I design in Hindi. I design in Latin. The difference in available tools, fonts, and best practice resources is staggering. Here's the problem and what I think needs to change.
**The scale of the problem**
600 million Indians read Hindi. 80 million read Tamil. 75 million read Telugu. These are not niche use cases — they are among the largest language communities on Earth. Yet the majority of Indian digital products are designed in English first and localised into Indian languages as an afterthought.

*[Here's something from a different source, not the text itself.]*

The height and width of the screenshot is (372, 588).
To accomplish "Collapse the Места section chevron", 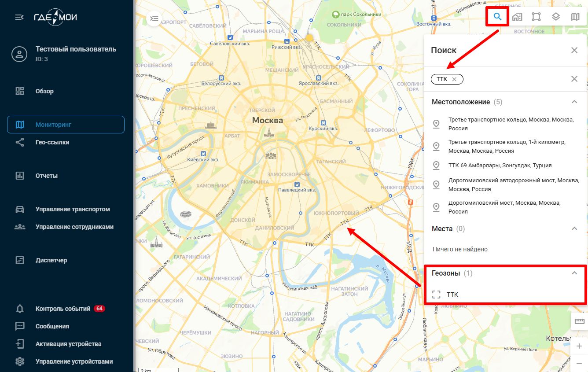I will 574,228.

**Why Devanagari is harder to design for**
Latin letters are individually wide and relatively simple. Devanagari glyphs are complex, combining base characters with matras (vowel signs) that appear above, below, before, and after the base. A single "word" in Hindi can span significantly more vertical space than its English equivalent. Most design systems break on Hindi text.
**The font problem**
There are perhaps 15 genuinely good Devanagari typefaces for digital use. Compared to the thousands of quality Latin fonts available on Google Fonts, this is a desert. Noto Sans Devanagari is doing essential work but it's the only real option for many use cases.
**What designers can do**
Always set Hindi copy at 10-15% larger than Latin equivalent. Test every component with Hindi text. Never assume Latin text length equals Hindi text length — it doesn't. Advocate for bilingual design from day one in your product process.
**What the tools need to do**
Figma's complex script support is still not good enough. Variables don't handle bidirectional text well. Text styles that work in English often break in Devanagari. We need to push tool teams harder.